Il en avait fait l’un de ses principaux objectifs de 2024. Après cinq victoires lors de sa première année professionnelle, Romain Grégoire aspirait à un succès au niveau WorldTour cette année. Après trois mois de compétition, le jeune Franc-Comtois a rempli sa mission, ce vendredi, lors de la cinquième étape du Tour du Pays Basque. Au terme d’une journée très rapide et très bosselée, le coureur de 21 ans a, de justesse, réglé un groupe d’une trentaine de coureurs au sprint avec le soutien décisif de Quentin Pacher. Désormais « libéré » d’un poids, il abordera demain l’ultime étape de l’épreuve espagnole en cinquième position du général.
La première heure de course, couverte à 54 km/h de moyenne, a d’emblée donné le ton de la cinquième étape sur les routes basques, ce vendredi. Le peloton avait décidé de bagarrer, et cela a donné lieu à une journée sans répit. « C’était très très rapide, lançait Benoît Vaugrenard. On est alors arrivés au kilomètre 80 dans une première ascension vraiment difficile, de cinq kilomètres à 10%, ça a commencé à exploser et certains leaders ont attaqué ». « C’est le type d’étape dont on n’a pas trop l’habitude, ajoutait Romain. Ça a roulé vraiment vite toute la journée, il n’y a jamais vraiment eu d’échappées. Cette difficulté en milieu d’étape a aussi vraiment fatigué les organismes et on est arrivés sur le circuit final, qui n’était déjà pas facile, bien entamés ». Sortis en costauds, Sepp Kuss et Isaac del Toro ont été repris avant que le circuit final, long de vingt-six kilomètres et comportant la bosse de Muniketagaina (3,4 km à 7,3%), ne se présente pour la première fois. La bagarre s’est poursuivie dans cette difficulté, au sommet de laquelle Quentin Pacher parvenait à accompagner les accélérations. À l’issue de la descente, son groupe était revu, mais Rémy Rochas s’est alors glissé dans un nouveau coup avec quatre hommes dont Michal Kwiatkowski. « Quentin est sorti à un tour et demi de l’arrivée, puis Rémy a aussi pris un coup d’avance, confirmait Benoît. On voulait être offensifs et iIs ont fait une très belle course ».

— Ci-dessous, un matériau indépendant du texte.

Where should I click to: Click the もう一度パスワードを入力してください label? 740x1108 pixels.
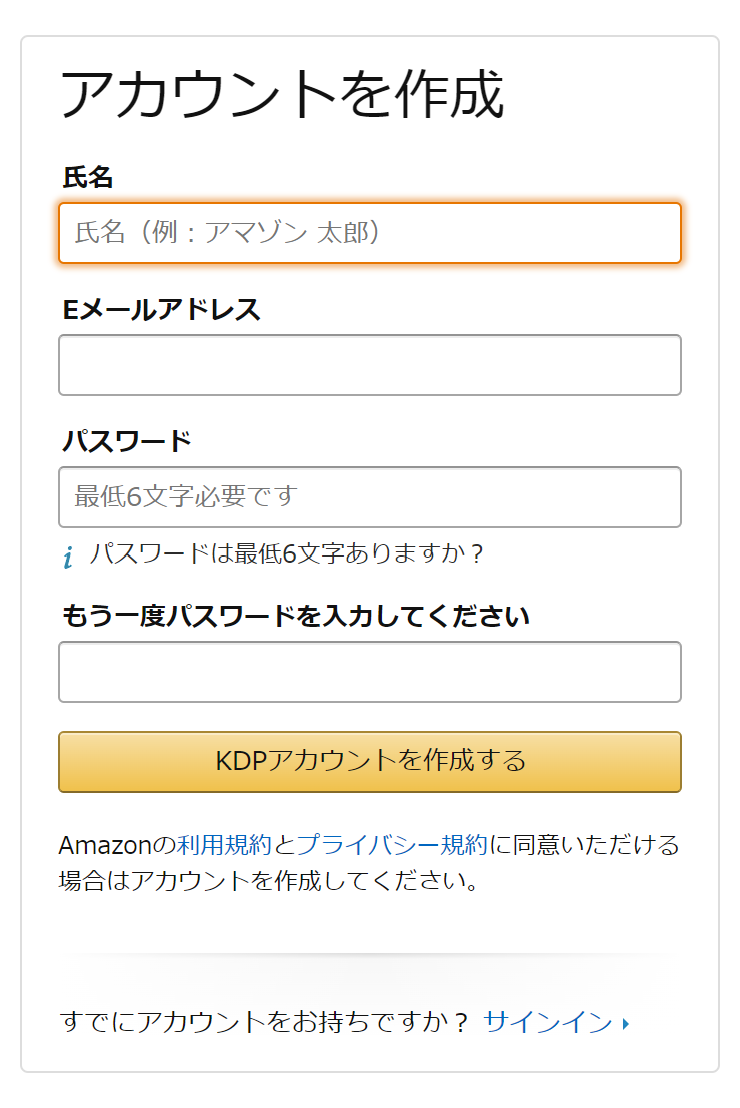coord(295,616)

« C’était du tableau noir », Benoît Vaugrenard
Rémy Rochas a pu entamer la dernière difficulté avec une petite marge sur le peloton, et a même été le dernier homme de « l’échappée » à résister au retour des cadors. À l’approche du sommet, les attaques ont fusé et seulement une vingtaine d’hommes a basculé vers les treize derniers kilomètres. Présent parmi ceux-ci, Romain Grégoire a été rejoint par Quentin Pacher quelques instants plus tard. « Il a vraiment fallu s’accrocher dans chaque bosse, disait le Franc-Comtois. Je n’avais pas mes meilleures jambes, donc c’était vraiment difficile. Mais une fois que j’ai basculé dans le dernier tour, je savais que j’avais ma chance ». « On avait imaginé que ça puisse se terminer par un sprint de 30 à 50 coureurs, ajoutait Benoît. Pour nous, moins ils étaient, mieux c’était. Heureusement, la vitesse a rendu la course très difficile ». Trente-quatre coureurs ont finalement émergé de l’ultime descente, avant que Brandon McNulty ne tente un raid solitaire. L’Américain a toutefois été repris avant les trois derniers kilomètres et un sprint s’est donc profilé. « Quentin m’a vraiment bien guidé dans le final, je lui ai fait 100% confiance dans les cinq derniers kilomètres et il m’a amené jusque dans les 500 derniers mètres », relatait Romain. « J’ai essayé de le placer et naviguer au mieux pour pouvoir le mettre dans les meilleures conditions dans le dernier kilomètre, ajoutait Quentin. Il y a eu une petite attaque à un kilomètre, j’ai suivi, puis j’ai essayé de déboucher au plus près possible dans le dernier virage pour pouvoir le déposer ».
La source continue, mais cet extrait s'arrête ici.